Both services use identical connection strings pointing to pgvector.railway.internal:5432. The problem appears to be specific to the Phoenix container or Python/asyncpg, not a general networking failure.
Environment details
- Project ID: 5f32b81b-b267-4b61-8d8c-6cbf7da35584
- Environment ID: 4760bda0-1190-47db-b317-7063e5d59058
- Environment: staging
pgvector service (the database)
- Image: pgvector/pgvector:pg17
- Private domain: pgvector.railway.internal
- Listening on port 5432
- Active deployment: e7b9e39e-5609-400a-9c2c-e24c9e583534 (deployed 2026-05-21T01:14:45Z)
phoenix service (the failing service)
- Image: arizephoenix/phoenix:latest
- Connecting to: pgvector.railway.internal:5432
- Active deployment: d57252c1-86ef-46e7-94df-4b222368e1e8 (deployed 2026-05-21T01:15:20Z)
ProductLobster App (Node.js service that works fine)
- Custom Dockerfile, Node.js/Next.js, Prisma ORM
- Connecting to: same pgvector.railway.internal:5432, same credentials, same database
- Active deployment: 281c4717-46f5-47f6-9e29-0c5c62fb212e (deployed 2026-05-21T01:14:36Z)
Evidence that pgvector is healthy
pgvector logs from the current deployment show a clean startup and ongoing checkpoint activity:
[01:29:21Z] starting PostgreSQL 17.10, listening on IPv4 0.0.0.0, port 5432
[01:29:21Z] database system is ready to accept connections
[01:29:21Z] checkpoint complete: wrote 2 buffersNo errors after startup. The service is stable.
Evidence that Node.js connects fine
The ProductLobster App was deployed fresh at 01:14:36Z — nine seconds before the current pgvector container even existed — so it established entirely new TCP connections post-redeploy. It is serving live database-backed traffic without errors. The private network route to pgvector.railway.internal:5432 is clearly reachable from at least one container in this environment.

-=-=-

- **STATED TASK A**: How would you say this sentence from the database connection writeup in Spanish: "It is serving live database-backed traffic without errors."
The entries come from a source unrelated to the database connection writeup.

- **TASK INPUTS**:

-=-=-

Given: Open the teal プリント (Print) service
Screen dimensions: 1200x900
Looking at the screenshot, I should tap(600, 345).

-=-=-

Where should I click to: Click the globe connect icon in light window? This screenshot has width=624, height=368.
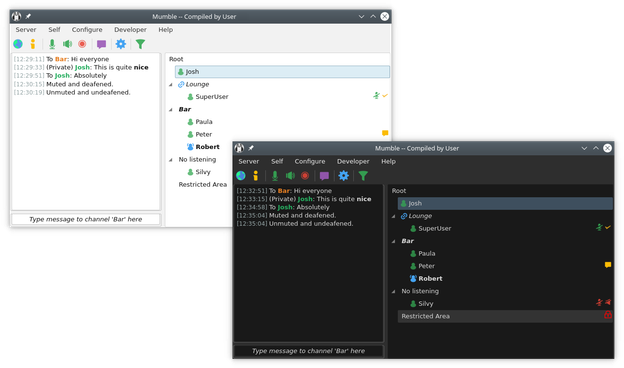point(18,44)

-=-=-

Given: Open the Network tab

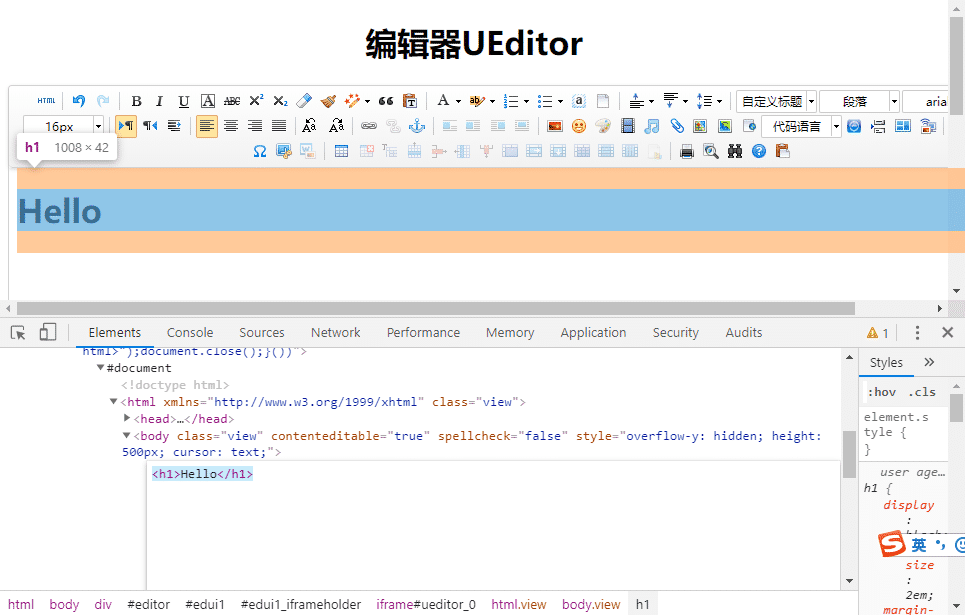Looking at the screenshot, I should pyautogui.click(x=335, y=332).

-=-=-

- **STATED TASK B**: Could you rename "teal" to "blue" in the entries, reproducing only the part that opens with the line containing "Given: Open the teal プリント (Print) service" and closes with the line containing "Looking at the screenshot, I should tap(600, 345).", with everything else unchanged?

- **WRITTEN ANSWER A**: Está atendiendo tráfico en vivo respaldado por la base de datos sin errores.

- **WRITTEN ANSWER B**:
Given: Open the blue プリント (Print) service
Screen dimensions: 1200x900
Looking at the screenshot, I should tap(600, 345).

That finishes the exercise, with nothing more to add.